■ Dataset records:
--
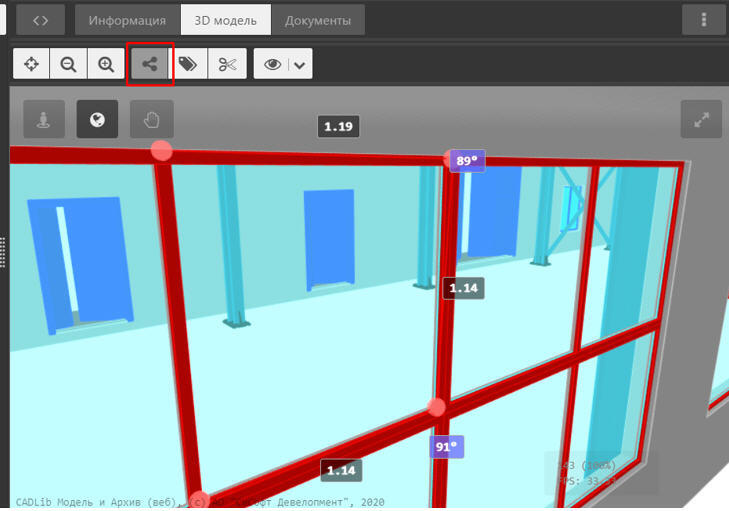Expand the visibility dropdown arrow

(300, 64)

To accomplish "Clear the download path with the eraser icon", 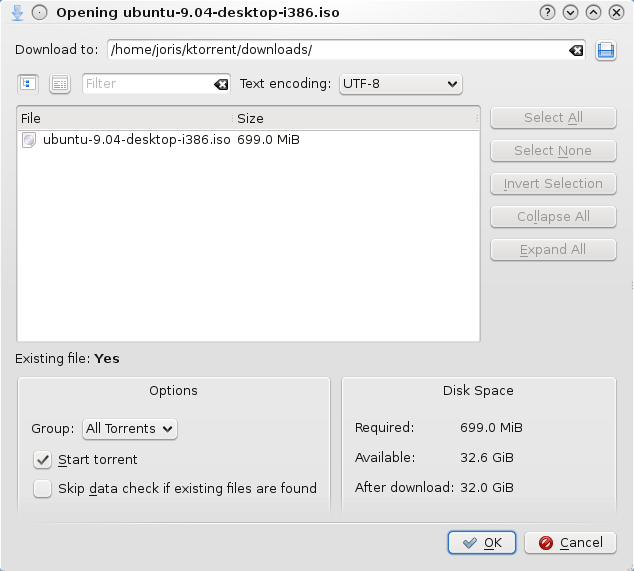I will (x=576, y=50).
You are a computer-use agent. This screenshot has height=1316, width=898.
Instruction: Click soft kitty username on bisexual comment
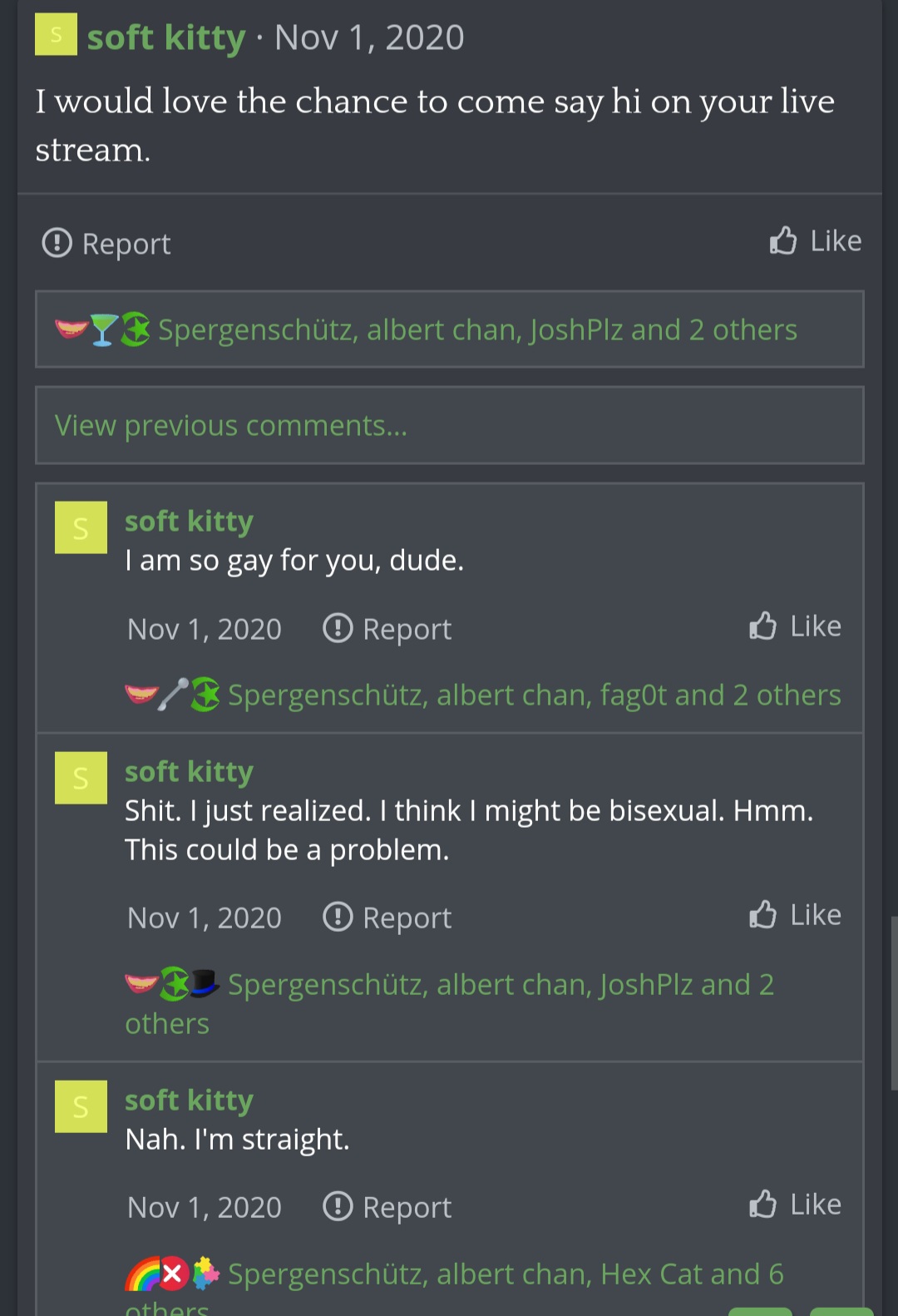pos(189,772)
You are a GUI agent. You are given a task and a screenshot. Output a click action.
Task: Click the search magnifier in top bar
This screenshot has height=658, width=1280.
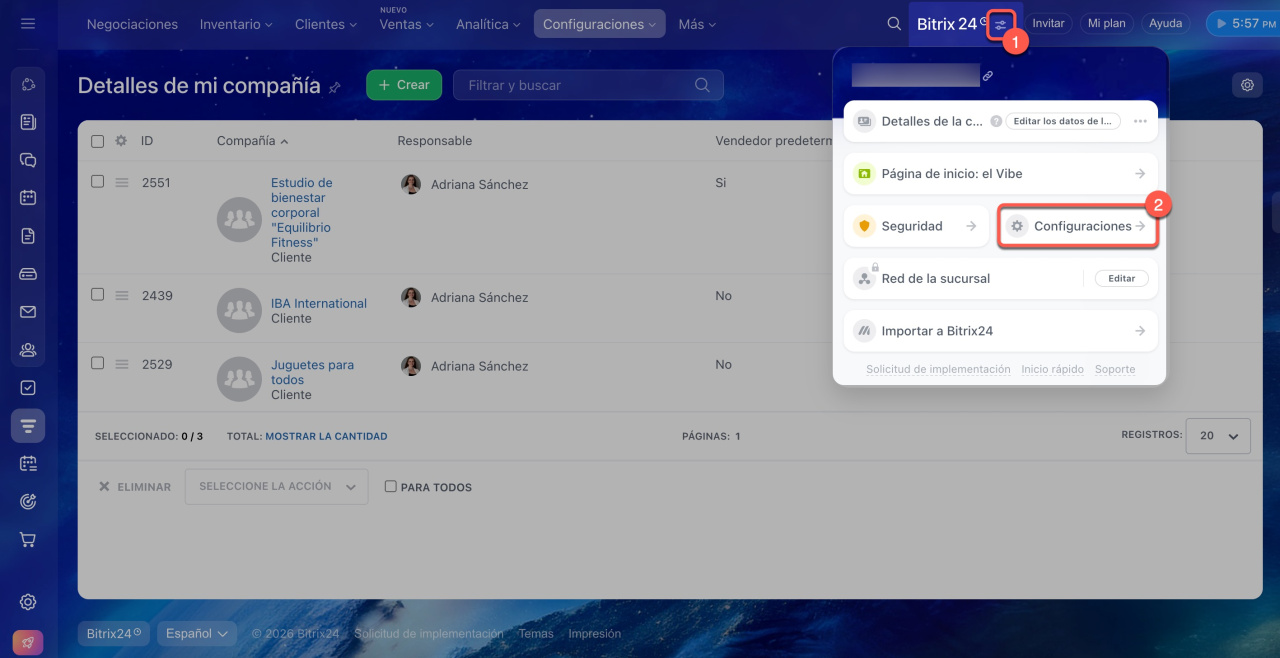894,23
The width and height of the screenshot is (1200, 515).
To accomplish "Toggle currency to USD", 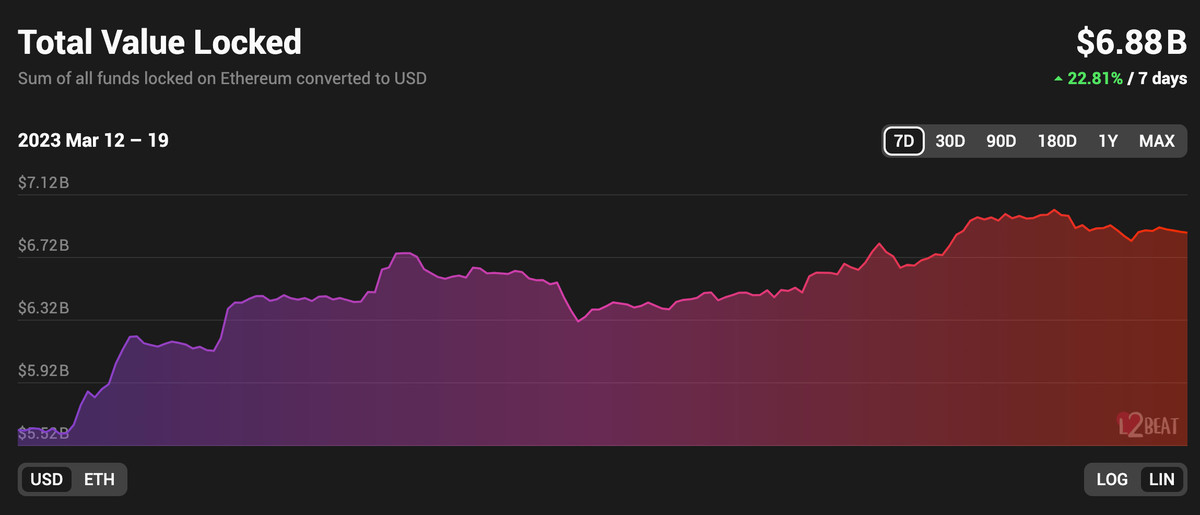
--
■ Work item:
Your copy should hold exactly the lines from the line containing "Task: Click the search magnifier in top bar" through the last line of the listing above, both included, and no pictures.

■ Solution for this task:
Task: Click the search magnifier in top bar
This screenshot has height=658, width=1280.
894,23
The width and height of the screenshot is (1200, 515).
To accomplish "Toggle currency to USD", 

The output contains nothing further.